8 – A ASF concede ou recusa a autorização da transferência e comunica a sua decisão de aceitação ou de

recusa fundamentada à entidade gestora de fundos de pensões cessionária, no prazo de três meses a contar

da data de receção do pedido.

9 – A decisão de recusa, ou a falta de decisão da ASF, são passíveis de recurso para os tribunais nacionais.

10 – No prazo de duas semanas a contar da sua emissão, a ASF informa a autoridade competente do

Estado-Membro de origem da IRPPP cedente da decisão referida no n.º 8.

11 – Se a transferência autorizada implicar uma atividade transfronteiras, e caso a ASF receba da autoridade

competente do Estado-Membro de origem da IRPPP cedente, no prazo de quatro semanas a contar da receção

por esta autoridade da decisão de autorização prevista no número anterior, informação sobre as disposições da

legislação social e laboral relevantes no domínio dos planos de pensões profissionais ao abrigo das quais o

plano de pensões deve ser gerido e os requisitos de informação aplicáveis à atividade transfronteiras no Estado-

Membro de acolhimento, a ASF comunica essa informação à entidade gestora de fundos de pensões

cessionária, no prazo de uma semana a contar da sua receção.

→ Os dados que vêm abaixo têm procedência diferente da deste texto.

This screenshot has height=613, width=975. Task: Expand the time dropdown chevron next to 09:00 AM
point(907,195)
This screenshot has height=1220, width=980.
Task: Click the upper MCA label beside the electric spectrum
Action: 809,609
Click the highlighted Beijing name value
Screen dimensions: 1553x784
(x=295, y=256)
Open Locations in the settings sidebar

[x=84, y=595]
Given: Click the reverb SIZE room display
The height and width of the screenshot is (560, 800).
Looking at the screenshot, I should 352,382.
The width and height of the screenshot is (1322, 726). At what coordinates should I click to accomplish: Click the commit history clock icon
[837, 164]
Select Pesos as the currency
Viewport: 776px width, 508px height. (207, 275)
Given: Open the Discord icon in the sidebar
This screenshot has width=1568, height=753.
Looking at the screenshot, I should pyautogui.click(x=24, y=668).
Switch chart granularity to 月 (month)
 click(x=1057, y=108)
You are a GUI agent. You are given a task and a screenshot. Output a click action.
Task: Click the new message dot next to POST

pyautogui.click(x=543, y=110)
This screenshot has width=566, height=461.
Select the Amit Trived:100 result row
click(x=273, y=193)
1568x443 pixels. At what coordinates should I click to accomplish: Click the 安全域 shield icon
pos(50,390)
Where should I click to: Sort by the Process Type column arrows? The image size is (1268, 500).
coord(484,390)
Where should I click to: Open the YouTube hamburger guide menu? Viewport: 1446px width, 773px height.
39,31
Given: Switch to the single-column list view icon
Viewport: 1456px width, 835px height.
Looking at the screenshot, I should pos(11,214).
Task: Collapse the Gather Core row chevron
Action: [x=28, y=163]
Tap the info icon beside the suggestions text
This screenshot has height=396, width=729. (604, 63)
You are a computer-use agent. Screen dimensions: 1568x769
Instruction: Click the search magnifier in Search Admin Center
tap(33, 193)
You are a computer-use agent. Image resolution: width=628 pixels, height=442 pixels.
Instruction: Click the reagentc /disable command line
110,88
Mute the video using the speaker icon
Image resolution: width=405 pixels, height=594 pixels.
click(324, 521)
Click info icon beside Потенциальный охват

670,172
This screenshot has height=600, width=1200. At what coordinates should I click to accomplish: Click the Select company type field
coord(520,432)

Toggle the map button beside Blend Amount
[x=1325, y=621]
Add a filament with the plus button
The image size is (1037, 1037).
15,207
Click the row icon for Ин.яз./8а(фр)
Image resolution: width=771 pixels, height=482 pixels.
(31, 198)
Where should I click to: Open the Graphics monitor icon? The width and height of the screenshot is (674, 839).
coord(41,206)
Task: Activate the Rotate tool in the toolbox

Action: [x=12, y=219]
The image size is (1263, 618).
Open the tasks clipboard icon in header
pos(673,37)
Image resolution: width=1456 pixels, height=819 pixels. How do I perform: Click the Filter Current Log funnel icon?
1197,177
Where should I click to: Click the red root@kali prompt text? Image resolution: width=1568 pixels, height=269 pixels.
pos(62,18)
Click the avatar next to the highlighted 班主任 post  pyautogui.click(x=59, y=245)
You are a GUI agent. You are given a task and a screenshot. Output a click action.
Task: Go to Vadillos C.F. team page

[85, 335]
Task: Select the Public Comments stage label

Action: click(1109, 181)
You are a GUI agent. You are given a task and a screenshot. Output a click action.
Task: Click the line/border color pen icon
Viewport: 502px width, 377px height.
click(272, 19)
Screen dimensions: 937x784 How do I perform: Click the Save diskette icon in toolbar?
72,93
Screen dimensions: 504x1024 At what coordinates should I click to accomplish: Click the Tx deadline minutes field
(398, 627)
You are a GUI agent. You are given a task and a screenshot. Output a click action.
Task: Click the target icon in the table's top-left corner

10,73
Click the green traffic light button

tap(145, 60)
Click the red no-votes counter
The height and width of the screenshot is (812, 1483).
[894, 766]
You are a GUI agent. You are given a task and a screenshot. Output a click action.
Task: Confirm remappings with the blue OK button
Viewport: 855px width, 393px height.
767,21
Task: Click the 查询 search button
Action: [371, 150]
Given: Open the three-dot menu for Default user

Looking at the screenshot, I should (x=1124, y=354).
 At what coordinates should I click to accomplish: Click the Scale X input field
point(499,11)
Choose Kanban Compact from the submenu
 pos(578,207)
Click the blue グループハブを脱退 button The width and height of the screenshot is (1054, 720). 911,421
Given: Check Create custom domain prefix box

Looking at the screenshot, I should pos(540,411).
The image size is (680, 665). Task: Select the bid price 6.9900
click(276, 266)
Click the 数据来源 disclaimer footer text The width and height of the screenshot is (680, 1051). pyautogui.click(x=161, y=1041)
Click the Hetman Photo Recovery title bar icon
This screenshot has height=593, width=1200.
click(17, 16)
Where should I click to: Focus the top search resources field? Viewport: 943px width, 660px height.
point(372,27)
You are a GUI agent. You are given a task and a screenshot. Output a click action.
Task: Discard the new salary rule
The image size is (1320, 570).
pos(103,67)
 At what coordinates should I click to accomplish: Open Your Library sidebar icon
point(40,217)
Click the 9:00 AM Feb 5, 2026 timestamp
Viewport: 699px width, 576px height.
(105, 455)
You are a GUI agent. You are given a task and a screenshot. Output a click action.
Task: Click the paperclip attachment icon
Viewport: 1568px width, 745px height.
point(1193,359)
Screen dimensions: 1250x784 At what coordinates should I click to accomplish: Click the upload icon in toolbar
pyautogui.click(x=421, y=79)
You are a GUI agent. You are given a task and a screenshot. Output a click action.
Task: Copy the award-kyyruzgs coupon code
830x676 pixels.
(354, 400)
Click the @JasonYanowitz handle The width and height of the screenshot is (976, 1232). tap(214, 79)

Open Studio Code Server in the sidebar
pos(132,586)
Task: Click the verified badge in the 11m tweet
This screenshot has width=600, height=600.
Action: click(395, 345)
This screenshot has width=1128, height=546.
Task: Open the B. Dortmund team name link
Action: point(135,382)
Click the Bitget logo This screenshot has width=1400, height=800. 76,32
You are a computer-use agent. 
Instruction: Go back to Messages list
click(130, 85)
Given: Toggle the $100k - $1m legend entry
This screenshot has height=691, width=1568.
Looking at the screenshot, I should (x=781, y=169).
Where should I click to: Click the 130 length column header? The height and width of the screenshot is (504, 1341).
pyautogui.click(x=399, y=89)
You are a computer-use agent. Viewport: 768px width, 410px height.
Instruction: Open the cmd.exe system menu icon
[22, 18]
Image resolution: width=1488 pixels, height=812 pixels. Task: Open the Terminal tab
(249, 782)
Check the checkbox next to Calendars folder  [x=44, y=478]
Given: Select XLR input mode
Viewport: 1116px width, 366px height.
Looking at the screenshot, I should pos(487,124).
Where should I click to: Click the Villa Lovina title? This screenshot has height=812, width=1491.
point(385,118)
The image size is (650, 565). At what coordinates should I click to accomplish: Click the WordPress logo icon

12 – O financiamento do plano de pensões é efetuado através de um fundo de pensões fechado, ou de uma

sua quota-parte, ou de uma adesão coletiva, ou de uma sua quota-parte, aplicando-se para o efeito, com as

devidas adaptações, os n.º 2 e 3 do artigo 23.º ou o artigo 31.º, consoante se trate da constituição de um novo

fundo de pensões fechado ou de uma nova adesão coletiva, ou da alteração contratual de um fundo de pensões

fechado ou de uma adesão coletiva já constituídos.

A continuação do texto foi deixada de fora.